# Using Reddit's API for Predicting WhichSubreddit?
## Notebook 1:  Scraping Posts from Reddit's API¶

In this project, I will demionstrate two major skills. Collecting data via an API request and then building a binary predictor.

There are two components to starting a data science problem: the problem statement, and acquiring the data.

In this project, my problem statement will be: _Can I tell which Subreddit a particular post comes from based on a simple analysis of the text used by the author?_

I will acquire my data by scraping the text and titles to posts from two distinctive subreddits from [Reddit homepage](https://www.reddit.com/), datascience and genetics. These posts will be uniquely identified by their id. If it becomes necessary to supplement my "text only" approach to determining Subreddit, I will also scrape the time posts were first made to reddit and the number of comments added to each post. Posts will be exported to my second notebook as a json file.

Posts will be further processed in my second notebook and readied to be run through my models in the third notebook (see below).

In [1]:
import requests
import time
import pandas as pd
import json

In [2]:
headers = {'User-agent': 'yukihadeishi .1'}
res = requests.get('https://reddit.com/hot.json', headers=headers)

In [3]:
curr_json = res.json()

In [4]:
posts = []
def get_posts(sub = 'all', num_pages = 100):
    counter = 0
    after = None
    while counter < num_pages:
        if after == None:
            params = {}
        else:
            params = {'after': after}
        res = requests.get(f'https://reddit.com/r/{sub}/.json', params,
                           headers=headers)
        curr_json = res.json()
        if(res.status_code!=200):
            print('Try again')
            return None
        else:
            page = curr_json['data'].get('children')
        posts.extend(page)
        after = curr_json['data']['after']
        counter += 1
        time.sleep(1)
    return posts

In [5]:
datascience_posts = get_posts(sub='datascience', num_pages=100)

In [6]:
genetics_posts = get_posts(sub='genetics', num_pages=100)

In [9]:
reddit_posts = datascience_posts + genetics_posts

In [11]:
with open('../data/test_dump3.json', 'w+') as f:
    json.dump(reddit_posts, f)

#### Reddit posts exported as json.dump for further processing.

# THE DATA
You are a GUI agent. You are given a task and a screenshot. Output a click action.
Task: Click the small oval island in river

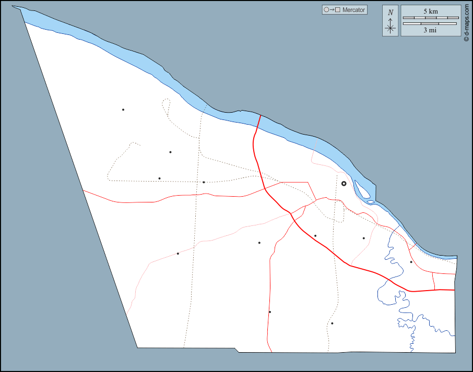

# TASK 1
Return everything in the Reddit scraping notebook from "return None" down to "datascience_posts = get_posts(sub='datascience', num_pages=100)", copied word for word.
# TASK 2
List every Python module that the Reddit scraping notebook imports.
# TASK 3
Answer these questions about the Reddit scraping notebook:
(a) Which two subreddits are the posts scraped from?
(b) How many seconds does the get_posts function wait after fetching each page?
(c) To what file path are the combined posts written?

# ANSWER AREA 1
return None
        else:
            page = curr_json['data'].get('children')
        posts.extend(page)
        after = curr_json['data']['after']
        counter += 1
        time.sleep(1)
    return posts

In [5]:
datascience_posts = get_posts(sub='datascience', num_pages=100)

# ANSWER AREA 2
requests
time
pandas
json

# ANSWER AREA 3
(a) datascience and genetics
(b) 1 second
(c) ../data/test_dump3.json